▶ Requirement
Could you filter the records below and keep only the lines with the word "Task"?

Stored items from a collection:
####################

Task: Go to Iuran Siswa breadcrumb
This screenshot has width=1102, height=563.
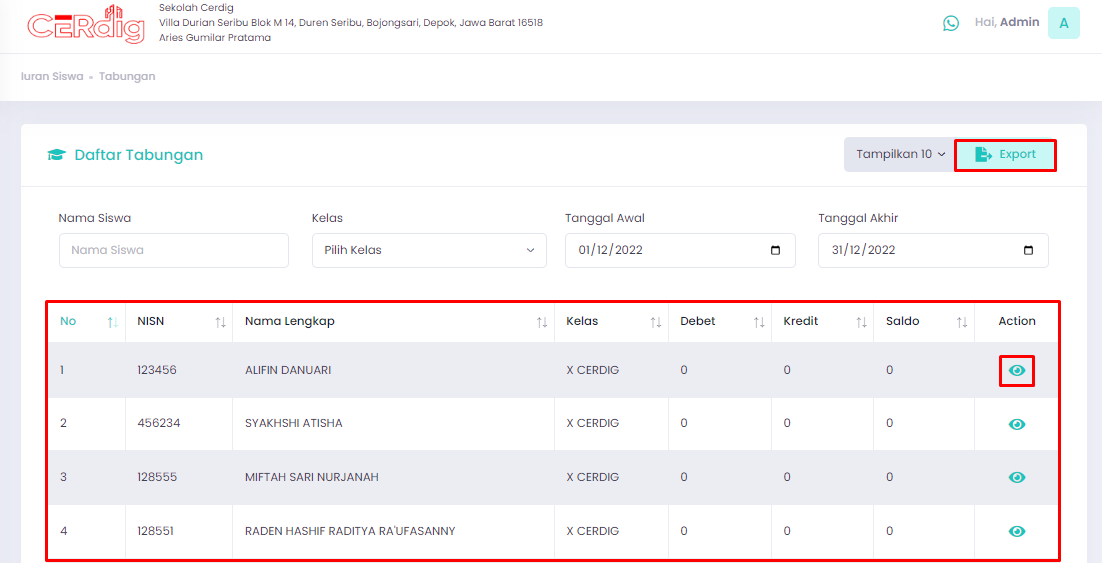Action: (x=52, y=76)
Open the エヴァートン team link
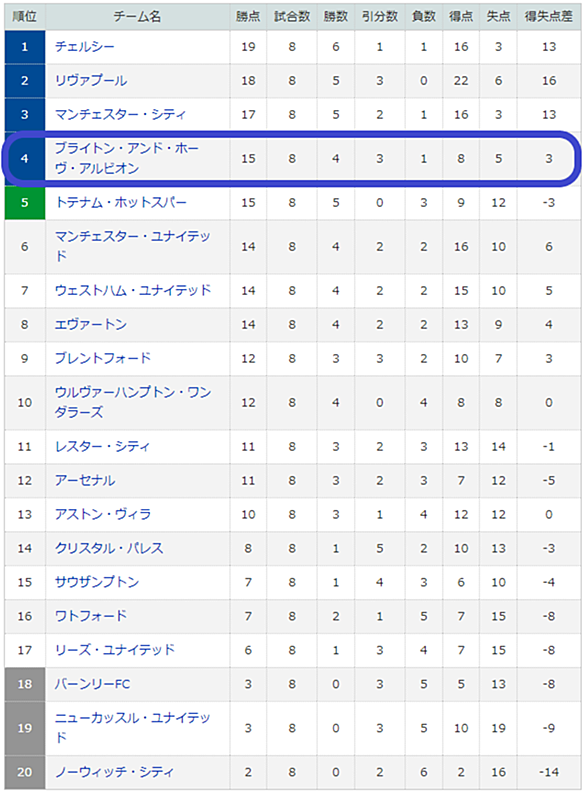This screenshot has height=793, width=586. 91,324
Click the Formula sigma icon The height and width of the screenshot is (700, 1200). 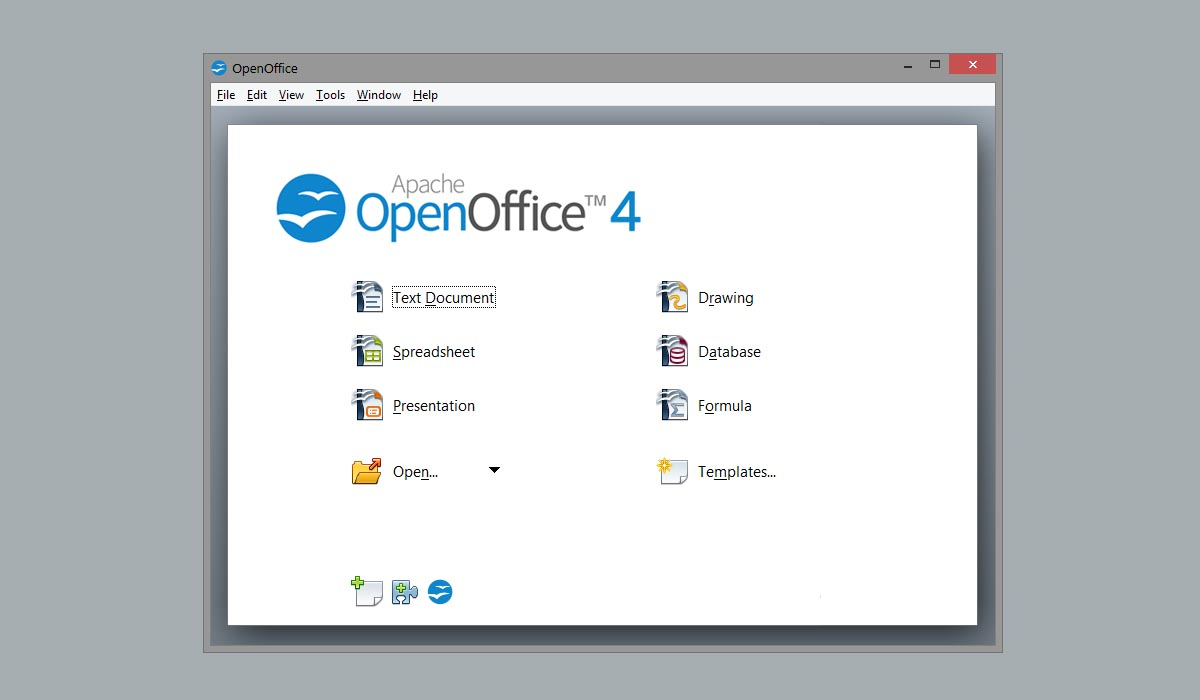click(672, 405)
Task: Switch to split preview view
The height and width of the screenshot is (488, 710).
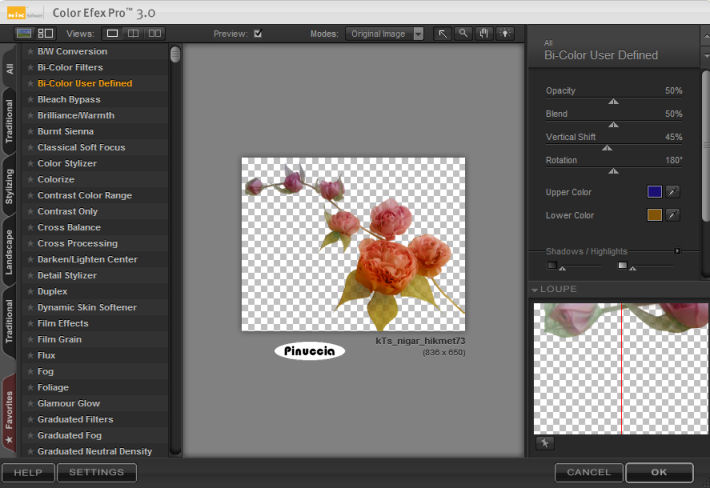Action: click(x=134, y=33)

####################

▶ Response
Task: Go to Iuran Siswa breadcrumb
Task: Switch to split preview view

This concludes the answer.